» **Directions**
Rewrite everything in the records from the line containing "You are a computer-use agent. Image resolution: width=872" down to the line containing "coord(35,21)", including both of those lines, and include only those lines. Keep the requests unchanged, but scale every coordinate in the answers by 1.7 and round each result to a whole number, with halves rounded up.

<<<<

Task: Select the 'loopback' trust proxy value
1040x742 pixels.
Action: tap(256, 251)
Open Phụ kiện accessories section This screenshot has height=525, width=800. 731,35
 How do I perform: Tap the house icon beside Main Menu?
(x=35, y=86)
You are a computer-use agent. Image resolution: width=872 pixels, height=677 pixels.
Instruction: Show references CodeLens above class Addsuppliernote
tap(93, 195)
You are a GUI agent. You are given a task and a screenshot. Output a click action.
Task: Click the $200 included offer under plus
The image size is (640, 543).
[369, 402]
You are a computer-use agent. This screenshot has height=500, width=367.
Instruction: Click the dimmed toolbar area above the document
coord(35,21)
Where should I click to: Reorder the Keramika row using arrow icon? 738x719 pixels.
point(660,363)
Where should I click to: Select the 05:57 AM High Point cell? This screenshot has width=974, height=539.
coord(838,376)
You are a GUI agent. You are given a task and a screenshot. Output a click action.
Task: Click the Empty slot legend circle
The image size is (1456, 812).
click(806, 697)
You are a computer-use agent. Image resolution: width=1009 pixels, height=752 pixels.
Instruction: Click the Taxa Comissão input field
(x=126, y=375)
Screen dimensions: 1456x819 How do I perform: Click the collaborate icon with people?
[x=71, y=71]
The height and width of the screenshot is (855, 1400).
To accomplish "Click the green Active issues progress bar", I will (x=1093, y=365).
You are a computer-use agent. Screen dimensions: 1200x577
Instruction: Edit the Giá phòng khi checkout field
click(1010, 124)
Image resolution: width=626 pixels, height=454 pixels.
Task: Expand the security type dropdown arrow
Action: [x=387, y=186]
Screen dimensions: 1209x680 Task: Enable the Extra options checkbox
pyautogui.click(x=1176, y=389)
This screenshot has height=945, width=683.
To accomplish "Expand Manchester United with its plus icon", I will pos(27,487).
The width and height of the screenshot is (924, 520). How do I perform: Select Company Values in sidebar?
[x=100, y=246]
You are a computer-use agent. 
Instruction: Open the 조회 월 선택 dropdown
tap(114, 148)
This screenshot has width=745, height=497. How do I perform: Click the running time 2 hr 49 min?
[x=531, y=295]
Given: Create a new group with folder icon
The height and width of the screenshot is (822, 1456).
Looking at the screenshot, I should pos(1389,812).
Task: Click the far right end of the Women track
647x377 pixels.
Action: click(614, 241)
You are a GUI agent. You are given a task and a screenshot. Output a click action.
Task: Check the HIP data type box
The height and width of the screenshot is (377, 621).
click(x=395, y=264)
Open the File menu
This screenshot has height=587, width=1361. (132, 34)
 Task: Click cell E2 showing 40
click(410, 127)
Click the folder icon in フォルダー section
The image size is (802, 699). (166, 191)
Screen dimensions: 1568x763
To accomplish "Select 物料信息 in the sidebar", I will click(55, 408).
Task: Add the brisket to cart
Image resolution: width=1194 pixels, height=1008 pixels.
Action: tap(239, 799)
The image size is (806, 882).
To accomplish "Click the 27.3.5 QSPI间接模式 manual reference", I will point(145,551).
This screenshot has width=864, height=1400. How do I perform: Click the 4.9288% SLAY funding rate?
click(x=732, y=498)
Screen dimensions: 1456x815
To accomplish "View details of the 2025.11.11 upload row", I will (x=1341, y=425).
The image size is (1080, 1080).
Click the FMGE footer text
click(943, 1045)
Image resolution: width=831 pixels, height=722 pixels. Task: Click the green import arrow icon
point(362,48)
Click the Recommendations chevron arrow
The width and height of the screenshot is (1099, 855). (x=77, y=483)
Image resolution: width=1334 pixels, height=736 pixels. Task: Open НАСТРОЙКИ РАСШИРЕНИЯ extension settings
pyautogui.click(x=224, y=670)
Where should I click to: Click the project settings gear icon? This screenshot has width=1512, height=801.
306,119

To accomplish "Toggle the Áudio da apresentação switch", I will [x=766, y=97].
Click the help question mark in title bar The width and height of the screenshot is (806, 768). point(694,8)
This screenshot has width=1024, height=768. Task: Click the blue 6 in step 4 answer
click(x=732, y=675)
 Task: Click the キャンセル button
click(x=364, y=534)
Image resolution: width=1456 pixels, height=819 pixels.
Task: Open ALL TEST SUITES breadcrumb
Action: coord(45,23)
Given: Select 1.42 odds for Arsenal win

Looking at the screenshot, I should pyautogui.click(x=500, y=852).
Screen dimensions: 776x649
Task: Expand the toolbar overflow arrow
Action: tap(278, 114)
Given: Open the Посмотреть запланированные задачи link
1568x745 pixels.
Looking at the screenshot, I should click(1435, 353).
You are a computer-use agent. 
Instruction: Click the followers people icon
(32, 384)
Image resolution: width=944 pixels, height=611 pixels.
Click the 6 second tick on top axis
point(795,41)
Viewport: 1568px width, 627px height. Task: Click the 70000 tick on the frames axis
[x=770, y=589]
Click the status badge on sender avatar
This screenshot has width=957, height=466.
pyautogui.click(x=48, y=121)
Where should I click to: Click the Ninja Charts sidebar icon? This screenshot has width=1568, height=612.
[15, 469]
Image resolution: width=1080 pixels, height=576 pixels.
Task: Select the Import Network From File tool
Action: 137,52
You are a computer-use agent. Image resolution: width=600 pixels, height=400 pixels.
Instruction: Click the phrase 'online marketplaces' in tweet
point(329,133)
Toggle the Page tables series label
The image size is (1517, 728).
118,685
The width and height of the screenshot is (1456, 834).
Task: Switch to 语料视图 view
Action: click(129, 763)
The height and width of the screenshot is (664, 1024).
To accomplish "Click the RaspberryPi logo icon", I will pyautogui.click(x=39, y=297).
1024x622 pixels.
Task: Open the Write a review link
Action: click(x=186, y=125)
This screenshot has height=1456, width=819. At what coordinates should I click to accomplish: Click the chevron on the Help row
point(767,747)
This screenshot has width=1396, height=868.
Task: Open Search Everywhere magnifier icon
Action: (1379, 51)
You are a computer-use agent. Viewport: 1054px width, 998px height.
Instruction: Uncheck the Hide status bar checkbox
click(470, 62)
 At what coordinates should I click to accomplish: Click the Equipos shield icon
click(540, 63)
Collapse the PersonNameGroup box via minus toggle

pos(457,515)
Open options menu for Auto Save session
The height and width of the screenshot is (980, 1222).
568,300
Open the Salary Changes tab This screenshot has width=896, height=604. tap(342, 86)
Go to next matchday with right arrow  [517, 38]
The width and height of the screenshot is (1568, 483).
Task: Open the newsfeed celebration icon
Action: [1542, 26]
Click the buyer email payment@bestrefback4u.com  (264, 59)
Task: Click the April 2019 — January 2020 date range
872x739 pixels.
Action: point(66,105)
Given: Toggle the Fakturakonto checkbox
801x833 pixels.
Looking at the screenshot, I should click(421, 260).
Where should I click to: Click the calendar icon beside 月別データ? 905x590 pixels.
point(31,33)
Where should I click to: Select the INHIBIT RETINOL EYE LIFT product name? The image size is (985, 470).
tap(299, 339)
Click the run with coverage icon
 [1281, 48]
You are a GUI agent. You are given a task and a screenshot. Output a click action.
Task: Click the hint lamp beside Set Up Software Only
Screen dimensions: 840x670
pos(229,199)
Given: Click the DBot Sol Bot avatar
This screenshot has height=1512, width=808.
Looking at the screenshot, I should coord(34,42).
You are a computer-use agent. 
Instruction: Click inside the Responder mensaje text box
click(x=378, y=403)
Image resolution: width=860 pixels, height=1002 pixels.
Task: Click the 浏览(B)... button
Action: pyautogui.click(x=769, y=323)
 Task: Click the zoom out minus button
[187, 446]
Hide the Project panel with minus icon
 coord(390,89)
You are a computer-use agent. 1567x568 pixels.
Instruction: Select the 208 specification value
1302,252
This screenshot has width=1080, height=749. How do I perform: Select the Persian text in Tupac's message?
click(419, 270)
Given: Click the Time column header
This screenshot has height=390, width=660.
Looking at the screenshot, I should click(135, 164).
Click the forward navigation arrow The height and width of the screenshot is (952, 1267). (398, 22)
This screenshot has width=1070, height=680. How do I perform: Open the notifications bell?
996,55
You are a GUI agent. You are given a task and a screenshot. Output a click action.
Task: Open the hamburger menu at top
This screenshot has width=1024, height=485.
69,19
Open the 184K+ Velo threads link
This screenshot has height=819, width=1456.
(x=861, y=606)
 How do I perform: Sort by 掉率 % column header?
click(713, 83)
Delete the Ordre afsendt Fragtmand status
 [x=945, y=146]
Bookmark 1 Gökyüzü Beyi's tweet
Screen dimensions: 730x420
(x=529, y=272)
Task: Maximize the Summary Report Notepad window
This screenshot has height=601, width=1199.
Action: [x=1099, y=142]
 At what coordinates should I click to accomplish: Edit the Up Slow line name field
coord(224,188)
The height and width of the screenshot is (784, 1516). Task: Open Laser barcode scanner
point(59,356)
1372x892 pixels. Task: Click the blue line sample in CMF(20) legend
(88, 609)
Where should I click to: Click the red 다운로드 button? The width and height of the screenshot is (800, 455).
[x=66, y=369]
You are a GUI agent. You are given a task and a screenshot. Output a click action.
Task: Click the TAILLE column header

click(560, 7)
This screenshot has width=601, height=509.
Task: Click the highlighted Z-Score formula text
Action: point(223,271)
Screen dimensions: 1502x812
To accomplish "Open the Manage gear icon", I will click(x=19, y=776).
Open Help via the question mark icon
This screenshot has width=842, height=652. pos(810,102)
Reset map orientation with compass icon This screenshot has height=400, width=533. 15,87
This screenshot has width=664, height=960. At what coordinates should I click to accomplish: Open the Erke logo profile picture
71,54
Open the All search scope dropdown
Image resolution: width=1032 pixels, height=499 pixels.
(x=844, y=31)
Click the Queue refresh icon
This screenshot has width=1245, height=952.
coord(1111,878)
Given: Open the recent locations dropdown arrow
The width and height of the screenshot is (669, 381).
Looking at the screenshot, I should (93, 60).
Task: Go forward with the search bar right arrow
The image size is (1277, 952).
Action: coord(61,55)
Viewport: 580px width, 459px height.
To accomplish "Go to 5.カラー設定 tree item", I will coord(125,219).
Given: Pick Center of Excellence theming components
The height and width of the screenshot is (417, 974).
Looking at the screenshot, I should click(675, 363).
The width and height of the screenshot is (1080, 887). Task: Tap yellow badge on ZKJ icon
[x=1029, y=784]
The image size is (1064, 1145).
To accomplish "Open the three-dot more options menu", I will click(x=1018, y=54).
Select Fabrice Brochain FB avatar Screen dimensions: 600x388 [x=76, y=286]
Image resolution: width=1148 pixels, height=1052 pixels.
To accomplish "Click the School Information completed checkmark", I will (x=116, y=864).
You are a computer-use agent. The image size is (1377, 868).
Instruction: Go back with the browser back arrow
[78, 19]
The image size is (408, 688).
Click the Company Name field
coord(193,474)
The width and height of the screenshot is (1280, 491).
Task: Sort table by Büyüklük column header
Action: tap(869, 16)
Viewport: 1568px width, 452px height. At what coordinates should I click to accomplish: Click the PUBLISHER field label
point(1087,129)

>>>>

» **Exercise response**
You are a computer-use agent. Image resolution: width=872 pixels, height=677 pixels.
Instruction: Show references CodeLens above class Addsuppliernote
tap(158, 332)
You are a GUI agent. You are given a task and a screenshot. Output a click action.
Task: Click the $200 included offer under plus
The image size is (640, 543).
[627, 683]
You are a computer-use agent. This screenshot has height=500, width=367.
Instruction: Click the dimmed toolbar area above the document
coord(60,36)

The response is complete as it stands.